HKDSE Geography/M5/Farming Inputs in Southern California
Weather and Climate
Southern California has a Mediterranean climate characterised by hot and dry summers (Apr -> Oct) and warm, humid winters (Nov -> Mar).
Insolation and Temperature
Insolation and temperature are high in Southern California. Southern California receives an annual temperature of 12 to 32 degrees.
It is hot in summer and warm in winter. This is both because it is located in mid-latitudes with high solar radiation input, and because the lack of cloud cover allows insolation to reach the ground directly without much scattering in the atmosphere.
Southern California receives scanty and unstable rainfall. The annual rainfall is around 200 to 500 mm. It mainly falls in winter. Annual variation of rainfall is great.
Rainfall decreases from north to south, and from east to west：
- The coastal areas receive much relief rain thanks to the Coast Ranges. However, on the leeward side, the Central Valley receives very little rainfall because it is in the rain shadow.

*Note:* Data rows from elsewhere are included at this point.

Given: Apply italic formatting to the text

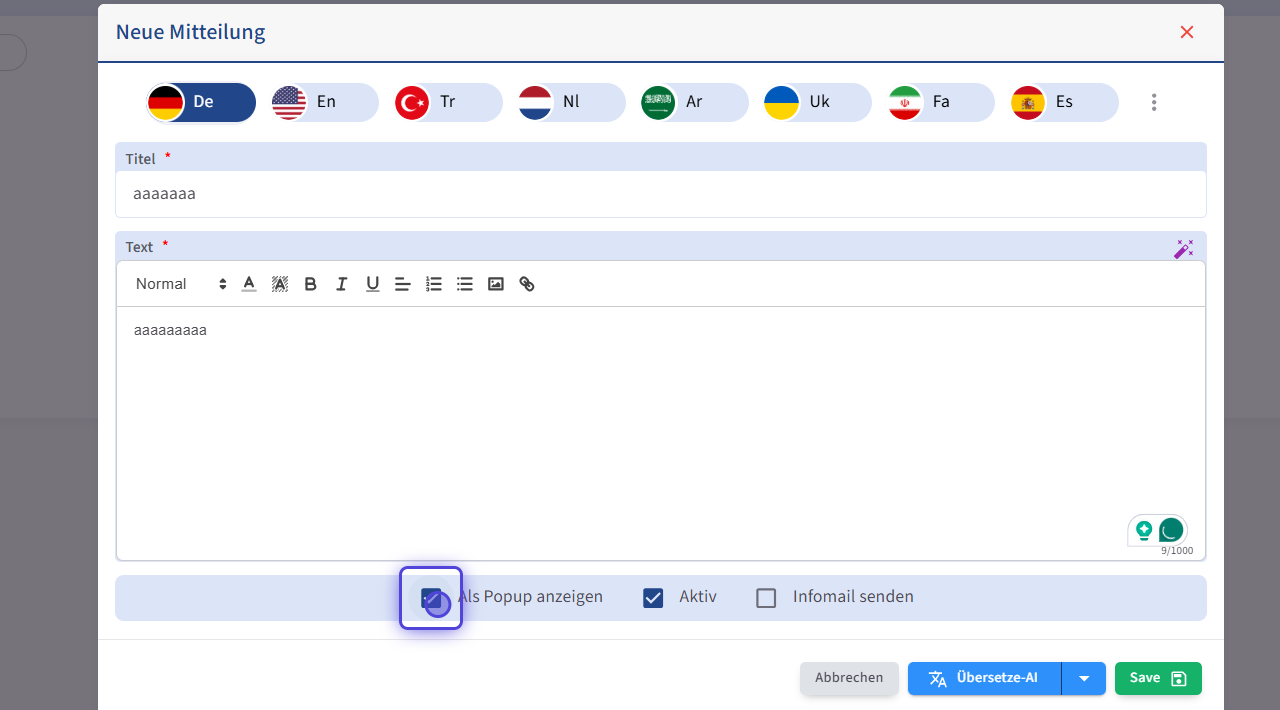Looking at the screenshot, I should (x=341, y=284).
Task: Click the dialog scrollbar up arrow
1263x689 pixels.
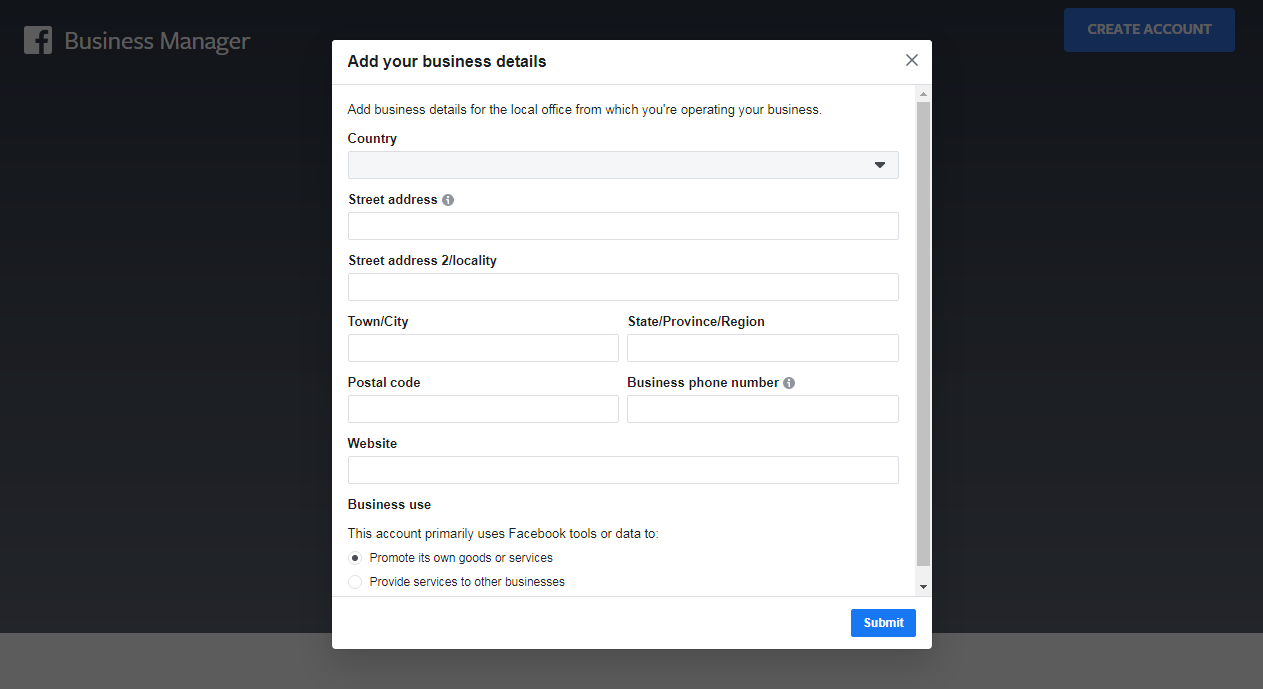Action: [923, 94]
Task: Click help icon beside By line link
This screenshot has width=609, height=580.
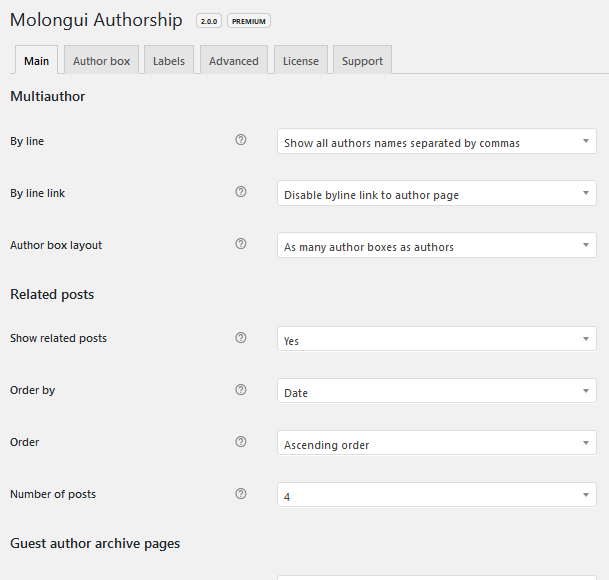Action: point(240,192)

- The southern tip of California has a subtropical desert climate. Offshore winds remove moisture from the area throughout the year. Thus rainfall is very scarce.
The relief of Southern California is hilly, with the Sierra Nevada and Coast Ranges. However, extensive lowland can be found in the Central and Imperial Valleys, where much of the farming is concentrated.
The evaporation rate is very high, so soil moisture is low. Salinisation occurs:
- As the insolation and temperature are high, evaporation rate is high.
- The underground water rises to the earth's surface through capillary action.
- The underground water is evaporated, leaving a hardpan layer of salt crust on the earth's surface. Farming is thus hindered and the soil is thus alkaline.
As there is little vegetation cover in Southern California, the soil fertility is low.
It is mainly drained by the San Joaquin River in the Central Valley and the Colorado River in the Imperial Valley.